Would you write out the records below exactly as given?

──────────────────────────────

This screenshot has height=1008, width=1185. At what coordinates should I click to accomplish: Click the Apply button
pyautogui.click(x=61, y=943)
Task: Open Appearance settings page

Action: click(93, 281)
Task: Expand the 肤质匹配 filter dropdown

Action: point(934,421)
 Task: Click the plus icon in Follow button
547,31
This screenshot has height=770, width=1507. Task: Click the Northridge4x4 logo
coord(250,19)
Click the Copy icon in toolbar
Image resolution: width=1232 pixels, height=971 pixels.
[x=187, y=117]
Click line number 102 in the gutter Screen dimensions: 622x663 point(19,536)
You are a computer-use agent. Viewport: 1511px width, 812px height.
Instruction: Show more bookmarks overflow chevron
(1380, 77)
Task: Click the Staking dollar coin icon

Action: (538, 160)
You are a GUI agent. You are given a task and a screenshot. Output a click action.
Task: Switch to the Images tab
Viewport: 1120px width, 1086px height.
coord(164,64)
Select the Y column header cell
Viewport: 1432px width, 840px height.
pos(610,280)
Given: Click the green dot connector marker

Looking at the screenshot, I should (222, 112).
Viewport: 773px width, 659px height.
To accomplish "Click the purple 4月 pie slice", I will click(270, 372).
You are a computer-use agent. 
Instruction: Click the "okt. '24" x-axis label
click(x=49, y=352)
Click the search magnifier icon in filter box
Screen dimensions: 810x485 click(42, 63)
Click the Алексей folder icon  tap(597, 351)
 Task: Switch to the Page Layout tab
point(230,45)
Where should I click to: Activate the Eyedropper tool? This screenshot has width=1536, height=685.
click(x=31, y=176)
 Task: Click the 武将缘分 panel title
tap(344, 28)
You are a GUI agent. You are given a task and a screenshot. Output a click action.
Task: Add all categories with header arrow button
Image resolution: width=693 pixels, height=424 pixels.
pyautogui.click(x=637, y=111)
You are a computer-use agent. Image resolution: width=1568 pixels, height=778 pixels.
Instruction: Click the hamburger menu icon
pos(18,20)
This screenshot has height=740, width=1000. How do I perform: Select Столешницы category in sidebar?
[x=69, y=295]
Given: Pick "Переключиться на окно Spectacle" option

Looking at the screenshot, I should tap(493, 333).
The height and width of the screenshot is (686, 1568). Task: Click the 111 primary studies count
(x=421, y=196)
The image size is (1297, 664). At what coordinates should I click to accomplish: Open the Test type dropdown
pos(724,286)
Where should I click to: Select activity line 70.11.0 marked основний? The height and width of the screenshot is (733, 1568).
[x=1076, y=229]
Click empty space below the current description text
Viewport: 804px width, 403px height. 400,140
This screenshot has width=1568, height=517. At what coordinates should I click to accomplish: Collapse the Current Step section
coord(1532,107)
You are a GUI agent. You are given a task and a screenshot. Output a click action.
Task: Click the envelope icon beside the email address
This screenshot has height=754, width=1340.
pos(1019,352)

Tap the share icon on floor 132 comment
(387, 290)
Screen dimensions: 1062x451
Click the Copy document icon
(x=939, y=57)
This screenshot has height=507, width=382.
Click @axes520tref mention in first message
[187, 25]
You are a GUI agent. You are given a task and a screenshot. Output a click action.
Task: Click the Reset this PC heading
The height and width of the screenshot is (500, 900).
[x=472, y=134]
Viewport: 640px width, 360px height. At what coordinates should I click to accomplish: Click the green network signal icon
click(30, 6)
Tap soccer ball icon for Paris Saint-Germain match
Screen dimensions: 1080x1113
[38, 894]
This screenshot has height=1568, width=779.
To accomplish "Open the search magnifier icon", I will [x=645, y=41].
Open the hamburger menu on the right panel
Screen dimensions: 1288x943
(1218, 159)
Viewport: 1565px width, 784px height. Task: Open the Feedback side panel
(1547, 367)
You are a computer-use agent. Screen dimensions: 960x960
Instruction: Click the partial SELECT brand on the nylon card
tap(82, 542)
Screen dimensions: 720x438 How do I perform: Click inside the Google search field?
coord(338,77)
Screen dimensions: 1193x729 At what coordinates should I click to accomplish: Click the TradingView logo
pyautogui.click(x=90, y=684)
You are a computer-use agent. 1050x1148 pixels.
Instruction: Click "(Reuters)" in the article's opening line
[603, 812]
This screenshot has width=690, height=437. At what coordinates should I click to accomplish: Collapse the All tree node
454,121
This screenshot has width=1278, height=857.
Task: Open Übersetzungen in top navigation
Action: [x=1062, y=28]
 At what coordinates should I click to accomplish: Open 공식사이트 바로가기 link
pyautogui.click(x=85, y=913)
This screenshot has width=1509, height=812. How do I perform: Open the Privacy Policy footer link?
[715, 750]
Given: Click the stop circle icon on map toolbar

──────────────────────────────

EXPECTED OUTPUT:
This screenshot has height=1008, width=1185. At what coordinates should I click to accomplish: Click the Apply button
pyautogui.click(x=61, y=943)
Task: Open Appearance settings page

Action: click(93, 281)
Task: Expand the 肤质匹配 filter dropdown

Action: point(934,421)
 Task: Click the plus icon in Follow button
547,31
This screenshot has height=770, width=1507. Task: Click the Northridge4x4 logo
coord(250,19)
Click the Copy icon in toolbar
Image resolution: width=1232 pixels, height=971 pixels.
[x=187, y=117]
Click line number 102 in the gutter Screen dimensions: 622x663 point(19,536)
You are a computer-use agent. Viewport: 1511px width, 812px height.
Instruction: Show more bookmarks overflow chevron
(1380, 77)
Task: Click the Staking dollar coin icon

Action: (538, 160)
You are a GUI agent. You are given a task and a screenshot. Output a click action.
Task: Switch to the Images tab
Viewport: 1120px width, 1086px height.
coord(164,64)
Select the Y column header cell
Viewport: 1432px width, 840px height.
pos(610,280)
Given: Click the green dot connector marker

Looking at the screenshot, I should (222, 112).
Viewport: 773px width, 659px height.
To accomplish "Click the purple 4月 pie slice", I will click(270, 372).
You are a computer-use agent. 
Instruction: Click the "okt. '24" x-axis label
click(x=49, y=352)
Click the search magnifier icon in filter box
Screen dimensions: 810x485 click(42, 63)
Click the Алексей folder icon  tap(597, 351)
 Task: Switch to the Page Layout tab
point(230,45)
Where should I click to: Activate the Eyedropper tool? This screenshot has width=1536, height=685.
click(x=31, y=176)
 Task: Click the 武将缘分 panel title
tap(344, 28)
You are a GUI agent. You are given a task and a screenshot. Output a click action.
Task: Add all categories with header arrow button
Image resolution: width=693 pixels, height=424 pixels.
pyautogui.click(x=637, y=111)
You are a computer-use agent. Image resolution: width=1568 pixels, height=778 pixels.
Instruction: Click the hamburger menu icon
pos(18,20)
This screenshot has height=740, width=1000. How do I perform: Select Столешницы category in sidebar?
[x=69, y=295]
Given: Pick "Переключиться на окно Spectacle" option

Looking at the screenshot, I should tap(493, 333).
The height and width of the screenshot is (686, 1568). Task: Click the 111 primary studies count
(x=421, y=196)
The image size is (1297, 664). At what coordinates should I click to accomplish: Open the Test type dropdown
pos(724,286)
Where should I click to: Select activity line 70.11.0 marked основний? The height and width of the screenshot is (733, 1568).
[x=1076, y=229]
Click empty space below the current description text
Viewport: 804px width, 403px height. 400,140
This screenshot has width=1568, height=517. At what coordinates should I click to accomplish: Collapse the Current Step section
coord(1532,107)
You are a GUI agent. You are given a task and a screenshot. Output a click action.
Task: Click the envelope icon beside the email address
This screenshot has height=754, width=1340.
pos(1019,352)

Tap the share icon on floor 132 comment
(387, 290)
Screen dimensions: 1062x451
Click the Copy document icon
(x=939, y=57)
This screenshot has height=507, width=382.
Click @axes520tref mention in first message
[187, 25]
You are a GUI agent. You are given a task and a screenshot. Output a click action.
Task: Click the Reset this PC heading
The height and width of the screenshot is (500, 900).
[x=472, y=134]
Viewport: 640px width, 360px height. At what coordinates should I click to accomplish: Click the green network signal icon
click(30, 6)
Tap soccer ball icon for Paris Saint-Germain match
Screen dimensions: 1080x1113
[38, 894]
This screenshot has height=1568, width=779.
To accomplish "Open the search magnifier icon", I will [x=645, y=41].
Open the hamburger menu on the right panel
Screen dimensions: 1288x943
(1218, 159)
Viewport: 1565px width, 784px height. Task: Open the Feedback side panel
(1547, 367)
You are a computer-use agent. Screen dimensions: 960x960
Instruction: Click the partial SELECT brand on the nylon card
tap(82, 542)
Screen dimensions: 720x438 How do I perform: Click inside the Google search field?
coord(338,77)
Screen dimensions: 1193x729 At what coordinates should I click to accomplish: Click the TradingView logo
pyautogui.click(x=90, y=684)
You are a computer-use agent. 1050x1148 pixels.
Instruction: Click "(Reuters)" in the article's opening line
[603, 812]
This screenshot has width=690, height=437. At what coordinates should I click to accomplish: Collapse the All tree node
454,121
This screenshot has width=1278, height=857.
Task: Open Übersetzungen in top navigation
Action: [x=1062, y=28]
 At what coordinates should I click to accomplish: Open 공식사이트 바로가기 link
pyautogui.click(x=85, y=913)
This screenshot has width=1509, height=812. How do I perform: Open the Privacy Policy footer link?
[715, 750]
Given: Click the stop circle icon on map toolbar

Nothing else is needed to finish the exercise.